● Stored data
------------------------------------------------

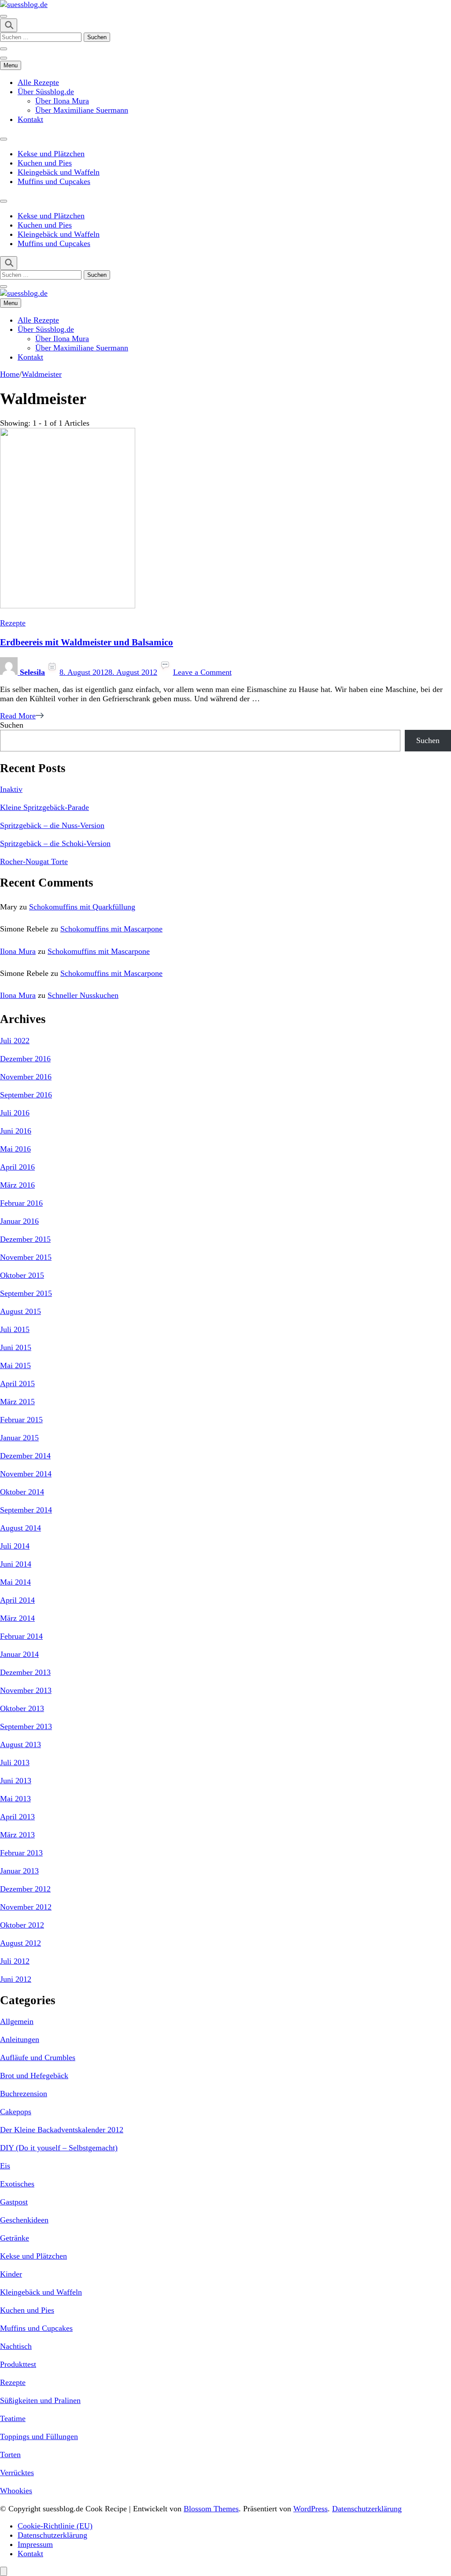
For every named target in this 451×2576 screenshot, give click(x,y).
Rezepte (13, 622)
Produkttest (18, 2364)
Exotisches (17, 2183)
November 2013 (26, 1690)
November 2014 (26, 1473)
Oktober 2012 (22, 1925)
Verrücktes (17, 2472)
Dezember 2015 (25, 1239)
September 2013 (26, 1726)
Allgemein (16, 2021)
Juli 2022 (15, 1040)
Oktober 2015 (22, 1275)
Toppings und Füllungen (39, 2436)
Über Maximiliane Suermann (81, 110)
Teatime (13, 2418)
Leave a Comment (202, 672)
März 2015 (17, 1401)
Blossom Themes (211, 2508)
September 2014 (26, 1509)
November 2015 (26, 1257)
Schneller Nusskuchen (83, 995)
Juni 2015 (15, 1347)
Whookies (16, 2490)
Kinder (11, 2274)
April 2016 (17, 1167)
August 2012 (20, 1943)
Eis (5, 2165)
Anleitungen (19, 2039)
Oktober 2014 (22, 1491)
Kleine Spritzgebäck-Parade (44, 807)
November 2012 (26, 1907)
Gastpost (14, 2201)
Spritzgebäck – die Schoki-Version (55, 843)
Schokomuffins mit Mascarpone (111, 928)
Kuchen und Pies (45, 162)
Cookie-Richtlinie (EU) (55, 2525)
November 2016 (26, 1076)
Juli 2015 (15, 1329)
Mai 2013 (15, 1798)
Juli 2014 (15, 1546)
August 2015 (20, 1311)
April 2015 (17, 1383)
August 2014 (20, 1528)
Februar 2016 (21, 1203)
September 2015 (26, 1293)
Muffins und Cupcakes (54, 181)
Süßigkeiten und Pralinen (40, 2400)
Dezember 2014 (25, 1455)
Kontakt (30, 119)
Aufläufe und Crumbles (37, 2057)
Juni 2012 (15, 1979)
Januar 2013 (19, 1870)
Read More (18, 715)
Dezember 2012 (25, 1888)
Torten (10, 2454)
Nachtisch (16, 2346)
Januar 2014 (19, 1654)
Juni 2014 (15, 1564)
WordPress (310, 2508)
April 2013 (17, 1816)
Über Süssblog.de (46, 91)
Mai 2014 (15, 1582)
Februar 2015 (21, 1419)
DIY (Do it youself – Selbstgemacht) (59, 2147)
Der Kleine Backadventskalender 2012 (61, 2129)
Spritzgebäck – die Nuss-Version (52, 825)
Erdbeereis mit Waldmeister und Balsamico (86, 642)
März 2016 (17, 1185)
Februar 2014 (21, 1636)
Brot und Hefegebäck (34, 2075)
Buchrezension (23, 2093)
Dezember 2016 (25, 1058)
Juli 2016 (15, 1112)
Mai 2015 (15, 1365)
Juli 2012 (15, 1961)
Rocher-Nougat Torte (34, 861)
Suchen (11, 725)
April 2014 (17, 1600)
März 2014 (17, 1618)
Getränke (14, 2238)
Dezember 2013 (25, 1672)
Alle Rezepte (38, 82)
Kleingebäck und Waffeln (59, 172)
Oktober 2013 (22, 1708)
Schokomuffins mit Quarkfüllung (82, 906)
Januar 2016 (19, 1221)
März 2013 (17, 1834)
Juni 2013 (15, 1780)
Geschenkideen (24, 2219)
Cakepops (15, 2111)
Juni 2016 (15, 1130)
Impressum (35, 2544)
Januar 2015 (19, 1437)
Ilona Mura (18, 951)
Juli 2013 (15, 1762)
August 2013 (20, 1744)
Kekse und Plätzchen (51, 153)
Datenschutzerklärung (367, 2508)
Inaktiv (11, 789)
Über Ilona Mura (62, 100)
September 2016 (26, 1094)
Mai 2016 (15, 1148)
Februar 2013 (21, 1852)
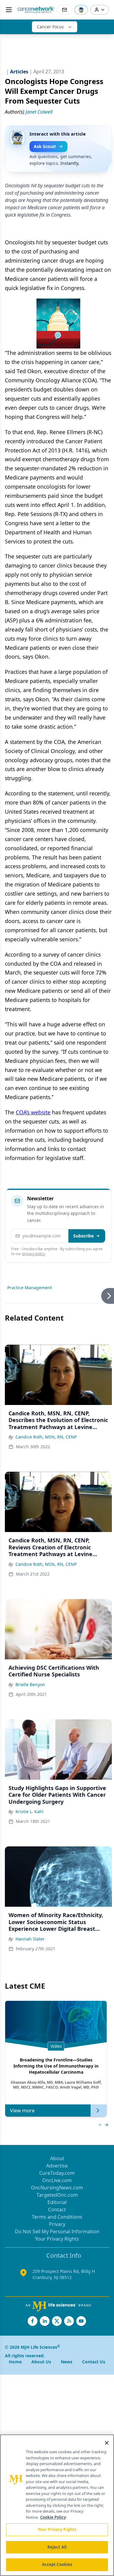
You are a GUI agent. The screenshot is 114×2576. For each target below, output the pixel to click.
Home (15, 2362)
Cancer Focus (50, 27)
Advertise (57, 2165)
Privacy (57, 2224)
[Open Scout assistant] (81, 10)
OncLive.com (57, 2180)
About (57, 2158)
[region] (57, 2505)
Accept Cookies (57, 2564)
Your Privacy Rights (57, 2238)
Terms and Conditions (57, 2216)
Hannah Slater (30, 1939)
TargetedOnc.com (57, 2195)
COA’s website (33, 1112)
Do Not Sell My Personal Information (57, 2231)
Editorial (57, 2202)
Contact (57, 2209)
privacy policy (33, 1253)
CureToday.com (57, 2173)
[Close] (106, 2443)
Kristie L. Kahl (29, 1811)
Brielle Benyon (30, 1684)
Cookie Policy (53, 2517)
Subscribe (83, 1236)
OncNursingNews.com (57, 2187)
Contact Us (93, 2362)
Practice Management (29, 1287)
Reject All (57, 2547)
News (66, 2362)
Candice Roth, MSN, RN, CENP (46, 1437)
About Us (41, 2362)
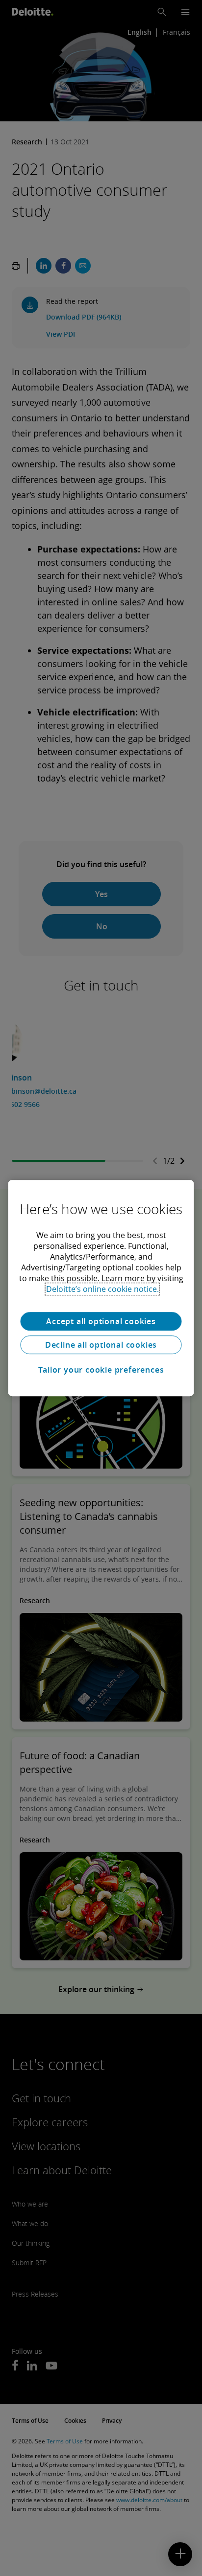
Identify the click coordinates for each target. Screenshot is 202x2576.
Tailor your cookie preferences (101, 1369)
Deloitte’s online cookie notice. (102, 1289)
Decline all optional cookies (101, 1344)
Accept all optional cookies (101, 1321)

------------------------------------------------

● PROBLEM TO SOLVE
The records above need to be given again exactly. Omit the pictures.

● RESULT FOR THIS EXERCISE
For every named target in this 451×2576 screenshot, give click(x,y).
Rezepte (13, 622)
Produkttest (18, 2364)
Exotisches (17, 2183)
November 2013 (26, 1690)
November 2014 (26, 1473)
Oktober 2012 (22, 1925)
Verrücktes (17, 2472)
Dezember 2015 (25, 1239)
September 2013 (26, 1726)
Allgemein (16, 2021)
Juli 2022 (15, 1040)
Oktober 2015 (22, 1275)
Toppings und Füllungen (39, 2436)
Über Maximiliane Suermann (81, 110)
Teatime (13, 2418)
Leave a Comment (202, 672)
März 2015 (17, 1401)
Blossom Themes (211, 2508)
September 2014 (26, 1509)
November 2015 (26, 1257)
Schneller Nusskuchen (83, 995)
Juni 2015 (15, 1347)
Whookies (16, 2490)
Kinder (11, 2274)
April 2016 (17, 1167)
August 2012 (20, 1943)
Eis (5, 2165)
Anleitungen (19, 2039)
Oktober 2014 (22, 1491)
Kleine Spritzgebäck-Parade (44, 807)
November 2012 (26, 1907)
Gastpost (14, 2201)
Spritzgebäck – die Schoki-Version (55, 843)
Schokomuffins mit Mascarpone (111, 928)
Kuchen und Pies (45, 162)
Cookie-Richtlinie (EU) (55, 2525)
November 2016 (26, 1076)
Juli 2015 (15, 1329)
Mai 2013 (15, 1798)
Juli 2014 (15, 1546)
August 2015 (20, 1311)
April 2015 (17, 1383)
August 2014 (20, 1528)
Februar 2016 (21, 1203)
September 2015 (26, 1293)
Muffins und Cupcakes (54, 181)
Süßigkeiten und Pralinen (40, 2400)
Dezember 2014 (25, 1455)
Kontakt (30, 119)
Aufläufe und Crumbles (37, 2057)
Juni 2012 (15, 1979)
Januar 2013 (19, 1870)
Read More (18, 715)
Dezember 2012 (25, 1888)
Torten (10, 2454)
Nachtisch (16, 2346)
Januar 2014 (19, 1654)
Juni 2014 (15, 1564)
WordPress (310, 2508)
April 2013 (17, 1816)
Über Süssblog.de (46, 91)
Mai 2014 (15, 1582)
Februar 2015 (21, 1419)
DIY (Do it youself – Selbstgemacht) (59, 2147)
Der Kleine Backadventskalender 2012 (61, 2129)
Spritzgebäck – die Nuss-Version (52, 825)
Erdbeereis mit Waldmeister und Balsamico (86, 642)
März 2016 (17, 1185)
Februar 2014 (21, 1636)
Brot und Hefegebäck (34, 2075)
Buchrezension (23, 2093)
Dezember 2016 (25, 1058)
Juli 2016 (15, 1112)
Mai 2015 (15, 1365)
Juli 2012 (15, 1961)
Rocher-Nougat Torte (34, 861)
Suchen (11, 725)
April 2014 (17, 1600)
März 2014 (17, 1618)
Getränke (14, 2238)
Dezember 2013 (25, 1672)
Alle Rezepte (38, 82)
Kleingebäck und Waffeln (59, 172)
Oktober 2013 (22, 1708)
Schokomuffins mit Quarkfüllung (82, 906)
Januar 2016 (19, 1221)
März 2013 (17, 1834)
Juni 2013 (15, 1780)
Geschenkideen (24, 2219)
Cakepops (15, 2111)
Juni 2016 (15, 1130)
Impressum (35, 2544)
Januar 2015 (19, 1437)
Ilona Mura (18, 951)
Juli 2013 (15, 1762)
August 2013 (20, 1744)
Kekse und Plätzchen (51, 153)
Datenschutzerklärung (367, 2508)
Inaktiv (11, 789)
Über Ilona Mura (62, 100)
September 2016 (26, 1094)
Mai 2016 (15, 1148)
Februar 2013 (21, 1852)
You are a GUI agent. The screenshot is 114×2576. For each target below, output the pixel to click.
Home (15, 2362)
Cancer Focus (50, 27)
Advertise (57, 2165)
Privacy (57, 2224)
[Open Scout assistant] (81, 10)
OncLive.com (57, 2180)
About (57, 2158)
[region] (57, 2505)
Accept Cookies (57, 2564)
Your Privacy Rights (57, 2238)
Terms and Conditions (57, 2216)
Hannah Slater (30, 1939)
TargetedOnc.com (57, 2195)
COA’s website (33, 1112)
Do Not Sell My Personal Information (57, 2231)
Editorial (57, 2202)
Contact (57, 2209)
privacy policy (33, 1253)
CureToday.com (57, 2173)
[Close] (106, 2443)
Kristie L. Kahl (29, 1811)
Brielle Benyon (30, 1684)
Cookie Policy (53, 2517)
Subscribe (83, 1236)
OncNursingNews.com (57, 2187)
Contact Us (93, 2362)
Practice Management (29, 1287)
Reject All (57, 2547)
News (66, 2362)
Candice Roth, MSN, RN, CENP (46, 1437)
About Us (41, 2362)
Identify the click coordinates for each target. Screenshot is 202x2576.
Tailor your cookie preferences (101, 1369)
Deloitte’s online cookie notice. (102, 1289)
Decline all optional cookies (101, 1344)
Accept all optional cookies (101, 1321)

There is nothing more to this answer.